EXCERPTED TEXT —
/---

# Your dream machines...



## Pcmaker (Jan 3, 2021)

If money were not an issue as well as the trouble of finding the machines, which mill and lathe would you get?

I keep hearing about how good Mori Seiki lathes are. Makes me want to get one.


----------



## 7milesup (Jan 3, 2021)

I would get a McLaren 720s.  
Wait.. you said lathe or mill.   Hmmmm.  I don't know but I sure will be interested in what the pros on here have to say.   I am currently looking at a LeBlond Regal Servo Shift lathe but what do I know


----------



## mmcmdl (Jan 3, 2021)




----------



## markba633csi (Jan 3, 2021)

I wouldn't mind a Maximat Super 13 fully tooled   
-M


----------



## mmcmdl (Jan 3, 2021)

I've only been in this trade for 45 years , so this is OMO.
15" Clausing Colchester
Hardinge HLV-H 11" 
Bridgeport Milll
B & S 618 Micromaster SG

I've been up for 36 hrs so excuse my spelling . Jeff in California is one short of the list . Check his posts out .

Spelling corrected .


----------



## Mitch Alsup (Jan 3, 2021)

It would be good to have the brackets and gearing to turn my mill into a universal mill, but other than that, I don't need/want anthing bigger. better, heavier, CNCed,.....

As for the lathe, I really don't have any limitations it is imposing on what I want to do with it.

Looks like I just saved myself a pile of cash !!!!


----------



## Dabbler (Jan 3, 2021)

I was lucky to get my dream lathe a LeBlond 15X60 Regal servo.

One day I might find a Mikron FM2 mill.  I love using Mikron mills,  til then (sigh) I'll have to live with Bridgeport clones...


----------



## mmcmdl (Jan 3, 2021)

I had a couple of those Regals .All were servo shifts , they were very nice lathes . All in all , I would take my Colchester back , just my opinion . The Regals were a little bit short on the bed length , but damn they were good .


----------



## Dabbler (Jan 3, 2021)

\---

REQUIRED TASKS —
[a] In the dream machines thread, how many years does mmcmdl say he has been in the trade?
[b] Do these statements agree with the dream machines thread? (i) Dabbler already has a LeBlond 15X60 Regal servo lathe. (ii) mmcmdl thought the Regals had plenty of bed length. (iii) Mitch Alsup wants a bigger, CNC mill.
[c] Which usernames appear as post headers in the dream machines thread? List each one once.
The listing that comes after this plays no part in anything here.

INFORMATION SUPPLIED —
/---

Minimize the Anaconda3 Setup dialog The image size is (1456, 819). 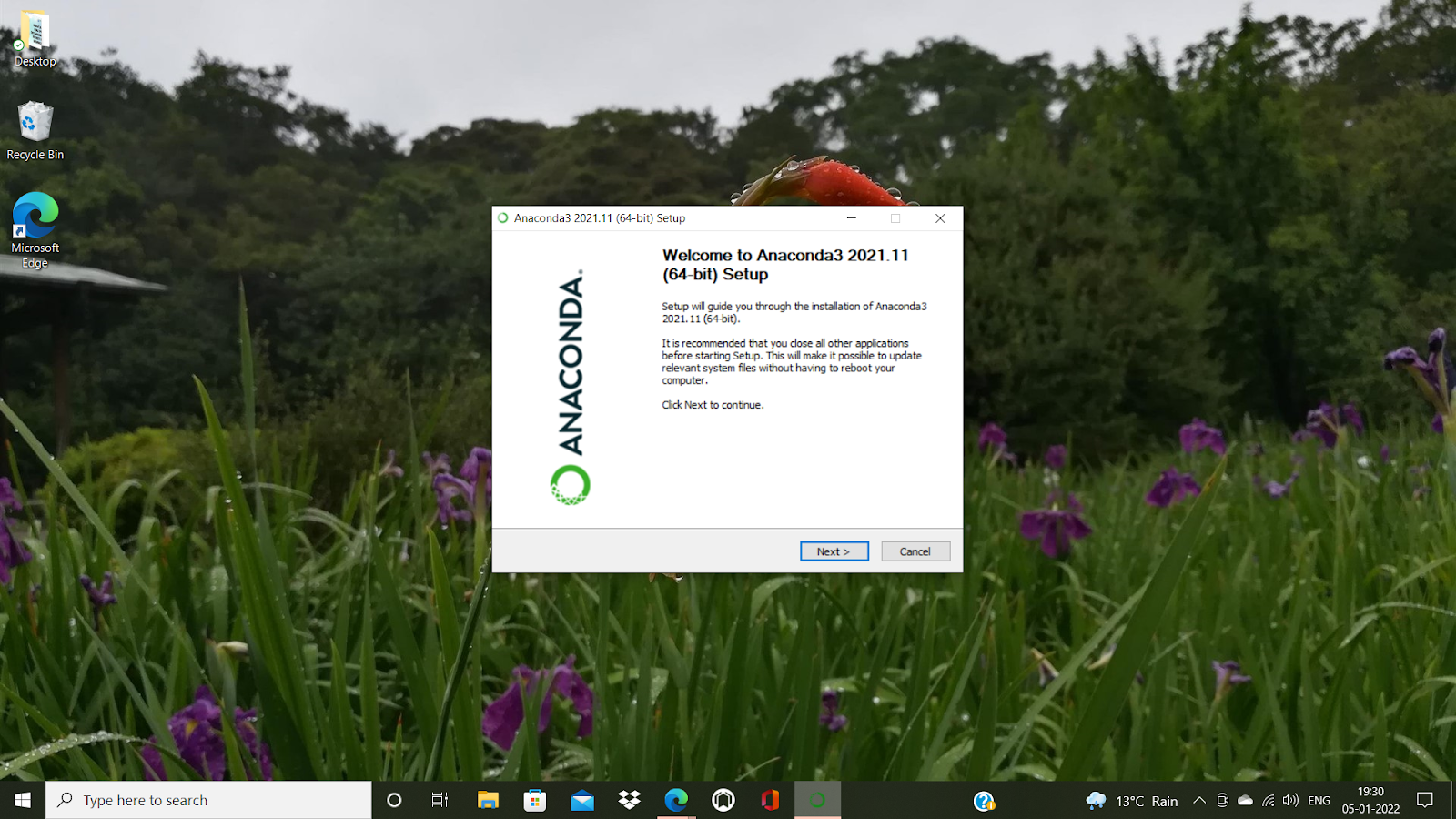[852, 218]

\---
/---

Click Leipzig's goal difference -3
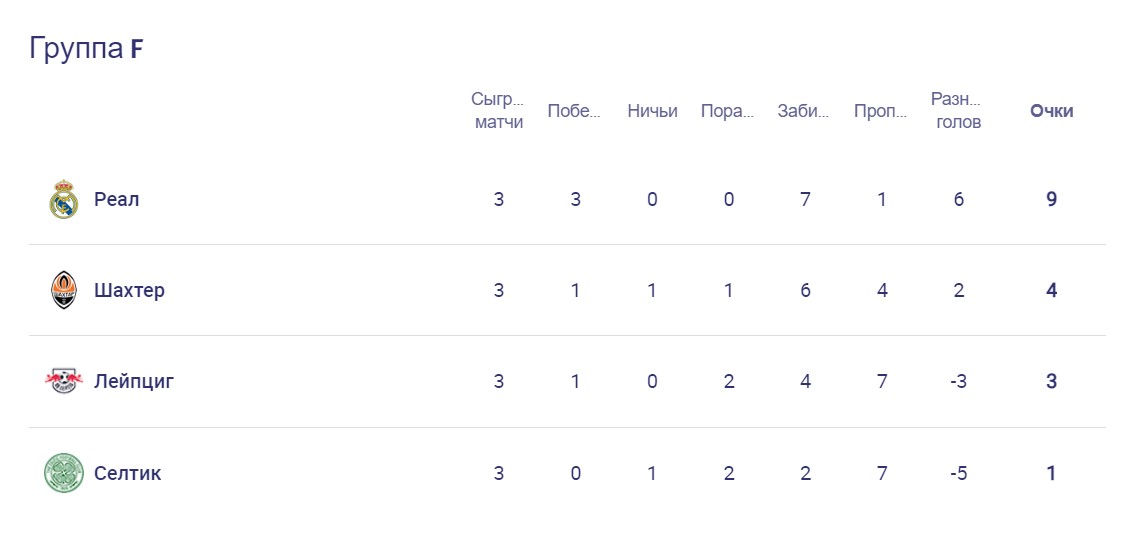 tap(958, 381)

\---

LIST OF SOLUTIONS —
[a] 45 years.

[b]
(i) Yes: "I was lucky to get my dream lathe a LeBlond 15X60 Regal servo."
(ii) No: "The Regals were a little bit short on the bed length"
(iii) No: "I don't need/want anthing bigger. better, heavier, CNCed,....."

[c] Pcmaker, 7milesup, mmcmdl, markba633csi, Mitch Alsup, Dabbler